The honor/shame culture of the ancient Mediterranean world continued for centuries in the medieval European world -- and elsewhere. Perhaps Falstaff's infamous speech denigrating honor can be seen as marking the waning of the centuries-old honor/shame culture in Western culture.
In any event, the Homeric epic the ILIAD involves warriors and warrior/kings such as King Agamemnon, King Achilles, and King Odysseus in the Greek alliance and King Priam and his warrior son Hector on the Trojan side.
In Robert Fagles' translation of the ILIAD (1990), the classicist Bernard Knox has supplied an introduction and notes to accompany Fagles' translation.
In the introduction (pages 1-64), Knox states what he understands to be "the stern lesson of Homer's presentation of the war: that no civilization, no matter how rich, no matter how refined, can long survive once it loses the power to meet force with equal or superior force" (page 37).

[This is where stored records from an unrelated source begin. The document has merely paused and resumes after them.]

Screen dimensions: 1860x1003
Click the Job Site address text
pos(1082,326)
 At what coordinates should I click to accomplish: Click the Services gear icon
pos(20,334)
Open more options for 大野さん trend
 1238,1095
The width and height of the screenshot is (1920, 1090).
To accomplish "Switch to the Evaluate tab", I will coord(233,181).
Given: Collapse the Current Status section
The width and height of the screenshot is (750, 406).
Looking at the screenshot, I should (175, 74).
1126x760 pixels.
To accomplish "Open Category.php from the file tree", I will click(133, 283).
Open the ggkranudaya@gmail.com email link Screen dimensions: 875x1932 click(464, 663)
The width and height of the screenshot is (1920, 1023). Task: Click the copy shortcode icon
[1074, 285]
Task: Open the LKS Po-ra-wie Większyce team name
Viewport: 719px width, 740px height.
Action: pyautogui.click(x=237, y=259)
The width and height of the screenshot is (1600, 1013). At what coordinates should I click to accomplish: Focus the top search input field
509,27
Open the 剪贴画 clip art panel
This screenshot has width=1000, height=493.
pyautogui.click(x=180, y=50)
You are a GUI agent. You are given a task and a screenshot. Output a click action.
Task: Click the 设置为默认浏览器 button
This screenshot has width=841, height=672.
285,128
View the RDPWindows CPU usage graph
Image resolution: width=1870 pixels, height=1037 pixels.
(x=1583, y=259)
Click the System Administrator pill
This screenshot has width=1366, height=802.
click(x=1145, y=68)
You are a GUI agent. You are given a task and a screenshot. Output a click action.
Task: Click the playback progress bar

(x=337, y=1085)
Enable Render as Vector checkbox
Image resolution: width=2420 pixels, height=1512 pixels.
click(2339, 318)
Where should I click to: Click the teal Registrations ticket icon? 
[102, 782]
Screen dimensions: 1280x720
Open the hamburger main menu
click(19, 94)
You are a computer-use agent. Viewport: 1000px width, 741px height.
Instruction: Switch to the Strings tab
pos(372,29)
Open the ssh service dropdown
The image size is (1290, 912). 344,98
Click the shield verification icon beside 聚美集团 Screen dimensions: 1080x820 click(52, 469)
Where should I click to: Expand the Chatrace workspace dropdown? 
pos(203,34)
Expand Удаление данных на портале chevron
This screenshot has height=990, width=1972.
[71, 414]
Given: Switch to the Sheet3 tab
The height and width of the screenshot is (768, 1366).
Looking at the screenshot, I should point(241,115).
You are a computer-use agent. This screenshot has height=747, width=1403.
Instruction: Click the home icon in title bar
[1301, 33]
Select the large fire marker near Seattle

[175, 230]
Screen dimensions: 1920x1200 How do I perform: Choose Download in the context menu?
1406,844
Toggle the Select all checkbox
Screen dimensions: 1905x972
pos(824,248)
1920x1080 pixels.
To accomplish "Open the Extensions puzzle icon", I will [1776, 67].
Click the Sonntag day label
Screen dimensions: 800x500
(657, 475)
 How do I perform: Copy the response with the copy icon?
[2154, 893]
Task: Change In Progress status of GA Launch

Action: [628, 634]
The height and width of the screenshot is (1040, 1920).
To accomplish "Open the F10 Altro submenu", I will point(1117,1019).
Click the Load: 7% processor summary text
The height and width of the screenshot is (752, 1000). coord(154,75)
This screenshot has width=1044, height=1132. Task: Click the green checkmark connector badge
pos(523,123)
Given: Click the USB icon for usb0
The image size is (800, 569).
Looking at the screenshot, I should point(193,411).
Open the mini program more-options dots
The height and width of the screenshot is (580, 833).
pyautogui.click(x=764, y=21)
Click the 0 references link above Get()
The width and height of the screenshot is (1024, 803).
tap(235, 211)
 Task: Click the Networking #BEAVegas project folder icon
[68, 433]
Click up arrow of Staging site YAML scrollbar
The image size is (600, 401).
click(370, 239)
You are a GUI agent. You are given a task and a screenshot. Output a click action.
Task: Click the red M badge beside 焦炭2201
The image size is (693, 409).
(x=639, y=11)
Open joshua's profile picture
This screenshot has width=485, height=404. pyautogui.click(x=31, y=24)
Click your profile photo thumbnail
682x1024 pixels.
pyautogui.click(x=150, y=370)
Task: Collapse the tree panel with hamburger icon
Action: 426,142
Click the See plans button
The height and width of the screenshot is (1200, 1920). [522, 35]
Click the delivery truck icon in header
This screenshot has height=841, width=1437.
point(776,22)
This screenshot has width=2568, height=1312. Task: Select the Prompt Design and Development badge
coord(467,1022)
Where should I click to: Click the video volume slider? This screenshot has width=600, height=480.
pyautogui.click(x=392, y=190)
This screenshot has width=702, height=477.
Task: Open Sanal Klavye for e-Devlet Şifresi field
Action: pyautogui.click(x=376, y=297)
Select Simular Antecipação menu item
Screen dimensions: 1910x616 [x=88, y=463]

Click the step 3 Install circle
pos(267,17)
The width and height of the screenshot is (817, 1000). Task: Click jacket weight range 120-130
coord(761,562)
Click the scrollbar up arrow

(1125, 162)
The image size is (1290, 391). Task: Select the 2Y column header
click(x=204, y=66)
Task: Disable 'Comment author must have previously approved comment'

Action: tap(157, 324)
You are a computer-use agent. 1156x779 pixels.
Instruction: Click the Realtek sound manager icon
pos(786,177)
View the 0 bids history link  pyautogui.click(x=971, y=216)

Now, when President Harry Truman dropped atomic bombs on Hiroshima and Nagasaki, he used the superior force of the atomic bombs to defeat the Japanese in World War II -- instead of possibly allowing the rich and refined American civilization to fall to Japanese forces.
In the ILIAD, the Trojan civilization is presented as rich and refined -- by the standards of the times.
Moreover, Achilles is presented as an unstoppable force -- the symbolic personal equivalent of Truman's atomic bombs.
In the book THE HEROIC HEART: GREATNESS ANCIENT AND MODERN (2015), the conservative journalist Tod Lindberg repeatedly quotes from Fagles' translation of the ILIAD.
However, in his discussion of the ILIAD, Lindberg gives no indication that he grasps the full import of Knox's point that the lesson of the ILIAD is "that no civilization, no matter how rich, no matter how refined, can long survive once it loses the power to meet force with equal or superior force." However, in fairness, I should also say here that Lindberg does not completely miss the import of Knox's point, as I explain below.
Lindberg says, "Homer has achieved a near-perfect rendition of the highest heroic type of his age, a single character who brings into focus both the inner-directed greatness of that type and the moral peril such greatness poses to the legitimacy and authority of the political order" (page 54).
At first blush, Lindberg's words about how Achilles' greatness poses the moral peril "to the legitimacy and authority of the political order" may seem to be consistent with Knox's words. But are their two statements consistent with one another?
Knox does not see Achilles as "a near-perfect rendition of the highest heroic type of his age," as Lindberg does.
On the contrary, Knox sees Achilles as representing the kind of over-powering force that people in the ancient world should understandably fear.
For Knox, the ILIAD is, in effect, a cautionary tale about the kind of outside force that people in the ancient world should understandably fear.